EXERCISE: Reproduce, without any change, the part of the material that opens with the line containing "coordinates (62, 92)." and closes with the line containing "checkbox-label-project-quality-mgmt: Project Quality", and nothing else.
(Beginning of EXERCISE INPUTS)
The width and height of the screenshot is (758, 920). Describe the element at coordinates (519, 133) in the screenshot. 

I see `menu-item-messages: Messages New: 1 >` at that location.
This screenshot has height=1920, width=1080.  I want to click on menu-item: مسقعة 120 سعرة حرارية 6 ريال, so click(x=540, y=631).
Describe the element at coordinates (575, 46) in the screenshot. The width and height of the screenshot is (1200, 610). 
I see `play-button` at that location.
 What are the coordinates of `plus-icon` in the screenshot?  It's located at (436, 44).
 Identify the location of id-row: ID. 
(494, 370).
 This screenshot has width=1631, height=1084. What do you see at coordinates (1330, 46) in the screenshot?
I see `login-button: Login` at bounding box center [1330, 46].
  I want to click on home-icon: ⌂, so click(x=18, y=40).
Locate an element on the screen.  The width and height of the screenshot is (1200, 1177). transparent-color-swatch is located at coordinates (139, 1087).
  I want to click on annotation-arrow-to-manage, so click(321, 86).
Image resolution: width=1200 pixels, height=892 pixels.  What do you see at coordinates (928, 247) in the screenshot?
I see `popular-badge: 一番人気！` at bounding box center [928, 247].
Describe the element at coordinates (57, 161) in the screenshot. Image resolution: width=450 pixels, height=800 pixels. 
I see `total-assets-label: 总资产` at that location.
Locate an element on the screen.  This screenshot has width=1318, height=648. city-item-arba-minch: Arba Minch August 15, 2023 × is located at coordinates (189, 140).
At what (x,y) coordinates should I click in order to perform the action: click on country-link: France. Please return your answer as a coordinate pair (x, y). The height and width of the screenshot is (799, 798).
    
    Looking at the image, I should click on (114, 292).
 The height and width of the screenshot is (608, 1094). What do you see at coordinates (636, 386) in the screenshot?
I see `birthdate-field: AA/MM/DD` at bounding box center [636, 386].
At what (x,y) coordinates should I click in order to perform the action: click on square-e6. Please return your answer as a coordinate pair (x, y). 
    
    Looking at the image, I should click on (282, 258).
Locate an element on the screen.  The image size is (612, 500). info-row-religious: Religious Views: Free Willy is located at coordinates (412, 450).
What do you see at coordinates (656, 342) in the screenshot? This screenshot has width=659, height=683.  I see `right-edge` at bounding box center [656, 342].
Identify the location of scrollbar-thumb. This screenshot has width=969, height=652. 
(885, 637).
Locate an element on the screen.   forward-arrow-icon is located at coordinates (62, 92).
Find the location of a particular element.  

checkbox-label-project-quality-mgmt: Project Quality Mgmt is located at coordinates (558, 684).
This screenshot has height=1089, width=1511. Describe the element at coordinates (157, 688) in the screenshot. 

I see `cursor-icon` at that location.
(End of EXERCISE INPUTS)
RESPONSE TO THE EXERCISE:
Locate an element on the screen.   forward-arrow-icon is located at coordinates (62, 92).
Find the location of a particular element.  

checkbox-label-project-quality-mgmt: Project Quality Mgmt is located at coordinates (558, 684).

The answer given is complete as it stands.